> **GIVEN EXERCISE**
Quote everything in the material from the line containing "You are a computer-use agent. 743x605 pixels." down to the end, including that line.

▼

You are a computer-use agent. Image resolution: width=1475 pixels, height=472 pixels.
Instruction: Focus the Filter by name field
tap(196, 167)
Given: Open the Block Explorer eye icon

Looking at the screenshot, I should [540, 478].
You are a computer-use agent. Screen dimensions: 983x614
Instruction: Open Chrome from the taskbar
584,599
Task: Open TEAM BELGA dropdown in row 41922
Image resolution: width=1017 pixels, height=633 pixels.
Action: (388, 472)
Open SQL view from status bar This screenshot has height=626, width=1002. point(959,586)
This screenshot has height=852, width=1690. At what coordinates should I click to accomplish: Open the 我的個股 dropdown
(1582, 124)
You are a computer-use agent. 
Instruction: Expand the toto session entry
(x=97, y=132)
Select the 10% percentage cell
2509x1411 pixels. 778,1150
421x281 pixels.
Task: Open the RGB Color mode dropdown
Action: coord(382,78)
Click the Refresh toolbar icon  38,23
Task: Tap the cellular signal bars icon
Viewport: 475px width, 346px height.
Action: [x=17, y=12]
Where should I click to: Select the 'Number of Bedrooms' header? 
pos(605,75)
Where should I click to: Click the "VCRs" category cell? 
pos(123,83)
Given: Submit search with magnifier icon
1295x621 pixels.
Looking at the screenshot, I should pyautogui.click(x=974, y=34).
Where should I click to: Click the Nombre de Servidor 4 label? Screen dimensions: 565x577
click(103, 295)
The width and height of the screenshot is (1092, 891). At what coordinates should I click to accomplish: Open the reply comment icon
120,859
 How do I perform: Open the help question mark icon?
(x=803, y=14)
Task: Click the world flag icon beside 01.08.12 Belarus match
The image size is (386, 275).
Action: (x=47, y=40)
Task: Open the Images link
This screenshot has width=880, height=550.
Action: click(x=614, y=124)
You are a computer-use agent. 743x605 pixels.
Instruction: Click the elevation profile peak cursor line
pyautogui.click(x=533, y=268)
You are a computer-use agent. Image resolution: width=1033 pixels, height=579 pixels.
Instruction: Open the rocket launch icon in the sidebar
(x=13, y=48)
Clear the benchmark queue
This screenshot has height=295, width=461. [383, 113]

▲

> **TASK RESPONSE**
You are a computer-use agent. 743x605 pixels.
Instruction: Click the elevation profile peak cursor line
pyautogui.click(x=533, y=268)
You are a computer-use agent. Image resolution: width=1033 pixels, height=579 pixels.
Instruction: Open the rocket launch icon in the sidebar
(x=13, y=48)
Clear the benchmark queue
This screenshot has height=295, width=461. [383, 113]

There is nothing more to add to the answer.